▸ **EXERCISE GOAL**
Repeat the forum comments below word for word, in full.

▸ **SUPPLIED TEXT**
━━━━━━

I don’t see the problem with your doctor accepting insurance from an out-of-state company. Once the law is passed that makes it legal for companies to sell the insurance across state lines, they;; be able to pay your doctors just as well as an in-state company. Look at auto insurance. Their or myriad companies offering insurance. I don’t care where they are locate. I care that if I have a claim, that Allstate, Geico, StateFarm, etc. pay to have my car fixed. I don’t see any problem in this regard. Some regulations and guidelines will have to be issued, just like any other commerce. I think this would cause insurance companies to be more sweeping in their coverage, for two reasons: 1) they’d have to compete with more companies, and 2) they’d seek to simplify doing business by crafting an offering that is good in big bunches, if not all, states.
What if we just made sure everyone had health insurance from the moment they are born? That way, there wouldn’t be any difficulty trying to obtain, or trying to afford insurance due to pre-existing conditions because everyone would have pre-existing insurance before the condition ever developed. Has anyone ever thought of that solution?*
Actually, Bricker’s position on gay marriage is 180º from the Church’s, IIRC.
Except that it doesn’t. It has no effect on overutilization by doctors, and little effect on premiums. Most of the malpractice suitsare settled for sums below the caps that tort reform would put in place.

━━━━━━

Dataset entries:

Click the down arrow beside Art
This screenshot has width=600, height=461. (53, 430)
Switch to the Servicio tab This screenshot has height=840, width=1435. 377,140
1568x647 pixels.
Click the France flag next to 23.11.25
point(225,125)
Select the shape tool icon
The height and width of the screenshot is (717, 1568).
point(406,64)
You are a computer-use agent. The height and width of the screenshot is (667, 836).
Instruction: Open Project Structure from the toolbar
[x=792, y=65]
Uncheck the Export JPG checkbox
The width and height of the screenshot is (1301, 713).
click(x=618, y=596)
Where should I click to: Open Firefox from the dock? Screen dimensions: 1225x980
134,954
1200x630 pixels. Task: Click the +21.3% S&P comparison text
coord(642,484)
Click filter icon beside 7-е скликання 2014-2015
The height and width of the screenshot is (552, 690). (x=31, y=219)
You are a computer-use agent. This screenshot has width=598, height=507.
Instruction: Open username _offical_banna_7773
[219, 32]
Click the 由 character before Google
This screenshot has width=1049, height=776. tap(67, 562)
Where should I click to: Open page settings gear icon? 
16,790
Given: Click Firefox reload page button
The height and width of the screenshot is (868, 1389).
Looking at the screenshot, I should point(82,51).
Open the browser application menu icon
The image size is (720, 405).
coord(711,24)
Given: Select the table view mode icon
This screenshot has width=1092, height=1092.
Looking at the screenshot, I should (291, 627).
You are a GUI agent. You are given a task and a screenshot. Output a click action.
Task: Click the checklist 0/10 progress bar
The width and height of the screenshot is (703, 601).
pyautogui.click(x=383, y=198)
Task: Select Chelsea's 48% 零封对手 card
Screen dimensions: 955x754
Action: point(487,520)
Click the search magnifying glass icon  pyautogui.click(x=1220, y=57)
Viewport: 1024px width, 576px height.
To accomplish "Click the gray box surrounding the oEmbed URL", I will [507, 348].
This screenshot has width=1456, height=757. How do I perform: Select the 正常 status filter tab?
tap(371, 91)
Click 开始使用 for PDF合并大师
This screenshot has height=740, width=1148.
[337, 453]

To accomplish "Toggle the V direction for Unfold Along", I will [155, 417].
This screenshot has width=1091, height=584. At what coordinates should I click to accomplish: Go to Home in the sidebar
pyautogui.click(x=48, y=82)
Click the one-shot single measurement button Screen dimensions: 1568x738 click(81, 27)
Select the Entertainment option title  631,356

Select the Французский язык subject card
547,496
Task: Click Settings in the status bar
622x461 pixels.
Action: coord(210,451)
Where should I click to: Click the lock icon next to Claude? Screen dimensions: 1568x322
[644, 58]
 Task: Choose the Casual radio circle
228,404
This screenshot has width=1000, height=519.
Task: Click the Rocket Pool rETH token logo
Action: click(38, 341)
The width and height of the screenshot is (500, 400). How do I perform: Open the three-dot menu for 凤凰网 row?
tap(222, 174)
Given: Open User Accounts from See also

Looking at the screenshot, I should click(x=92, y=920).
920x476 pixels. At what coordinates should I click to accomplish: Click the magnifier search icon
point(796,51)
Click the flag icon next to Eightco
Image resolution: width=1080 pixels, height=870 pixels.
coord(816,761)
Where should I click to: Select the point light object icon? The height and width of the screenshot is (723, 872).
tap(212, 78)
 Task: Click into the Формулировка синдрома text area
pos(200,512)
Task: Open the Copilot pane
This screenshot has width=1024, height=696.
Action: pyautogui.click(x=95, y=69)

━━━━━━

▸ **ANSWER SECTION**
I don’t see the problem with your doctor accepting insurance from an out-of-state company. Once the law is passed that makes it legal for companies to sell the insurance across state lines, they;; be able to pay your doctors just as well as an in-state company. Look at auto insurance. Their or myriad companies offering insurance. I don’t care where they are locate. I care that if I have a claim, that Allstate, Geico, StateFarm, etc. pay to have my car fixed. I don’t see any problem in this regard. Some regulations and guidelines will have to be issued, just like any other commerce. I think this would cause insurance companies to be more sweeping in their coverage, for two reasons: 1) they’d have to compete with more companies, and 2) they’d seek to simplify doing business by crafting an offering that is good in big bunches, if not all, states.
What if we just made sure everyone had health insurance from the moment they are born? That way, there wouldn’t be any difficulty trying to obtain, or trying to afford insurance due to pre-existing conditions because everyone would have pre-existing insurance before the condition ever developed. Has anyone ever thought of that solution?*
Actually, Bricker’s position on gay marriage is 180º from the Church’s, IIRC.
Except that it doesn’t. It has no effect on overutilization by doctors, and little effect on premiums. Most of the malpractice suitsare settled for sums below the caps that tort reform would put in place.